If your salespeople aren’t getting enough negotiation experience to be able to read another person’s “tells,” or if they don’t know what signals they, themselves, are giving off, perhaps it’s time to break out that deck of cards. If you do, I should add one additional point: If you’re playing poker for fun, you’ll often only have an ego investment in winning or losing. If you’re playing with your own money, you’ll have much more incentive to understand who you’re playing against or how you may be giving away the store. So it’s a good idea for the person you’re working with to have some skin in the game and know they have something to lose so they will pay closer attention to the opposition and genuinely demonstrate the behaviors that may give them away when negotiating.
Dr. Stebbins is an internationally recognized authority on sales psychology. He is the author of PeopleSavvy for Sales Professionals. The entire first chapter focusing on trust can be downloaded here: www.peoplesavvy.com/chapterone.htm
Thank you Ron and Stacy for your points of view. I knew in advance that this topic would bring up many different comments.
There is a difference between social gambling - Stacy's comments, and pathological gambling - Ron's comments.
Pathological gambling is a progressive disease that devastates not only the gambler, but everyone with whom he or she has significant relationships. The American Psychiatric Association labels this as a "disorder of impulse control."
There are three phases that a person goes through, winning phase, losing phase and desperation phase. The winning phase leaves the person with unreasonable optimism that their winning will continue and they experience a physiological rush resulting in increasing amounts of their bets. The losing phase begins with bragging about past wins, while borrowing money (or stealing it) to cover bets for which they don't have the resources. At this point the gambler begins to chase their losses, instead of closing out their hand. Desperation phase is when pretty much every waking moment is spent focusing on gambling.

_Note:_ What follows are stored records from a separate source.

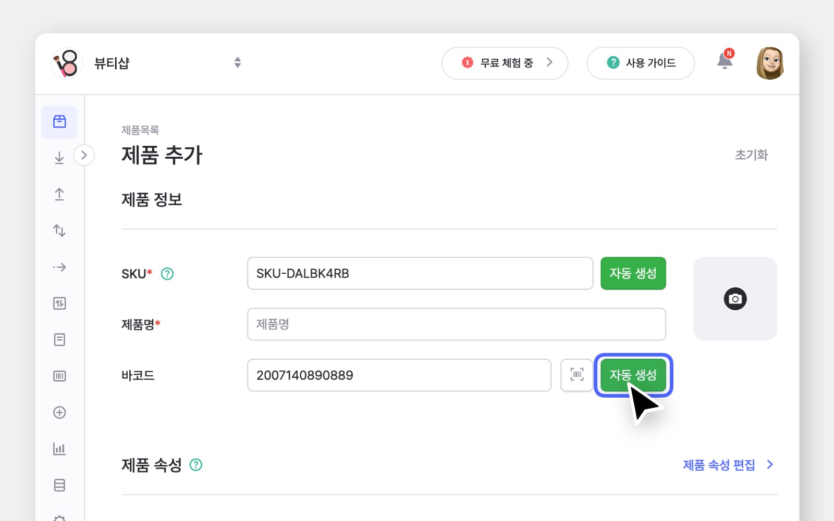Click 자동 생성 to generate a SKU
The height and width of the screenshot is (521, 834).
[633, 273]
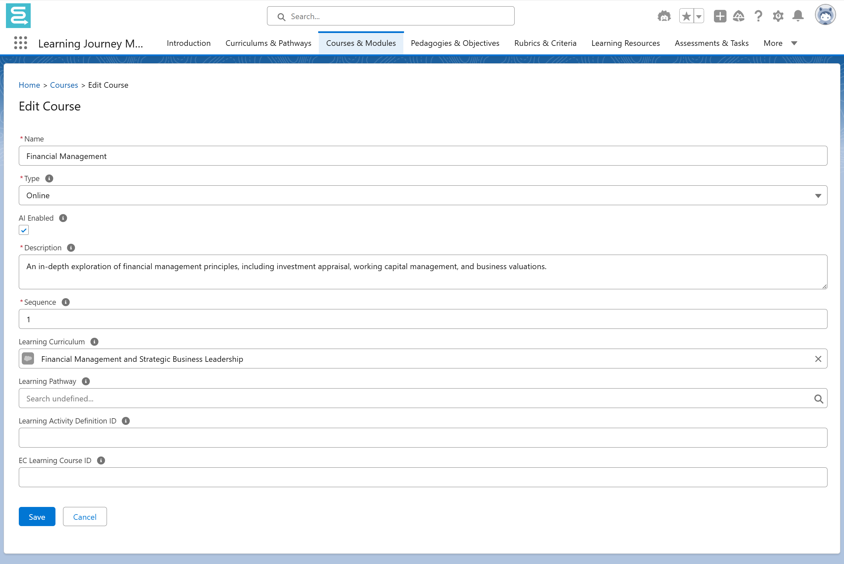Open the Help question mark icon
Viewport: 844px width, 564px height.
pyautogui.click(x=758, y=16)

I would submit that many salespeople have the first two traits hard wired. As good sales managers we try to identify people who deliver from people who brag about past success but aren't currently delivering. We work to coach them and guide them toward more successful behaviors. In some cases we actually have to terminate them because their self perception doesn't match reality. In large corporations there are Employee Assistance Programs that can help them.
I appreciate both Ron's and Stacy's points-of-view and find validity in both of them.

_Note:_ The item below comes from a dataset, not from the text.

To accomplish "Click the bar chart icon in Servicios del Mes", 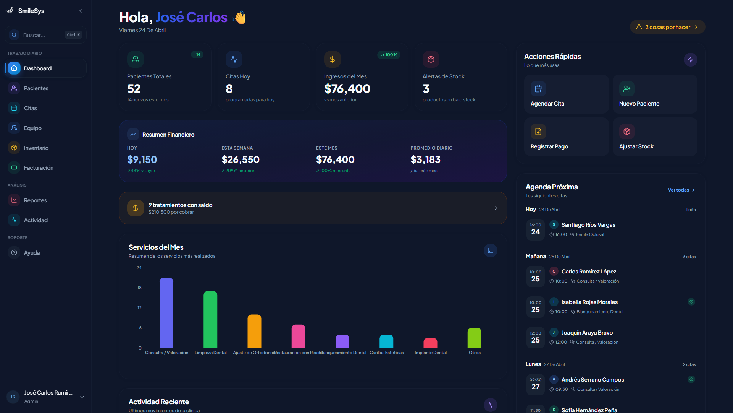I will coord(490,250).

Thank you both or your posts.
Greg
Posted by: Gregory Stebbins | July 13, 2007 at 02:59 PM
While I do agree with Ron that poker may not be the best way to teach negotiating--I don't see it as posing as much of a problem as Ron suggests.
I see this as a viable example of how to practice your sales skills in everyday life. I frequently play the game for fun among friends and each player has his or her own method of acting.

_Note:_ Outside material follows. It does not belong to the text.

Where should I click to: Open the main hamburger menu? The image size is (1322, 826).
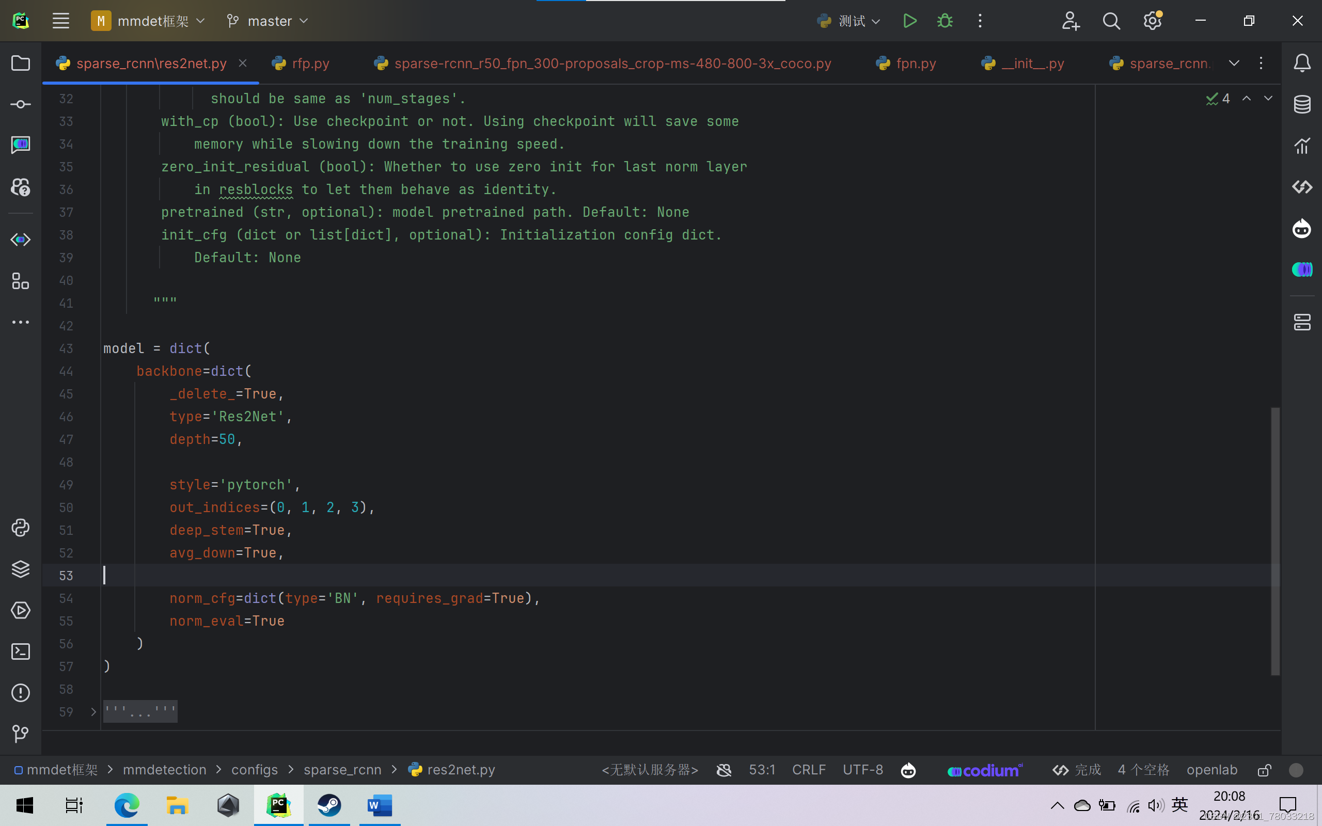coord(60,21)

When you have a good hand, you hide it. When you have a weak hand, you bluff. That's how you play the game.
With sales, its up to the rep to "read" his client and interpret the signals he is getting. Overtime of "playing" with the same individuals, the rep will be able to determine his client's next move from previous experiences. It really puts the emphasis on how developing and fostering a relationship with a client will pay off in the future.
Posted by: Stacy Straczynski | July 13, 2007 at 01:43 PM
Call me a prude but I don't condone playing poker as a way to help with negotiating skills. There is a significant risk of turning someone into a gambling addict and then you end up ruining their life. Even if only 1 in 100 become addicts, is it worth having on your conscience if that one becomes an addict and ruins his/her life? recommending poker as a way to learn negotiating tactics is akin to recommending pornagraphy as a means of education in the classroom.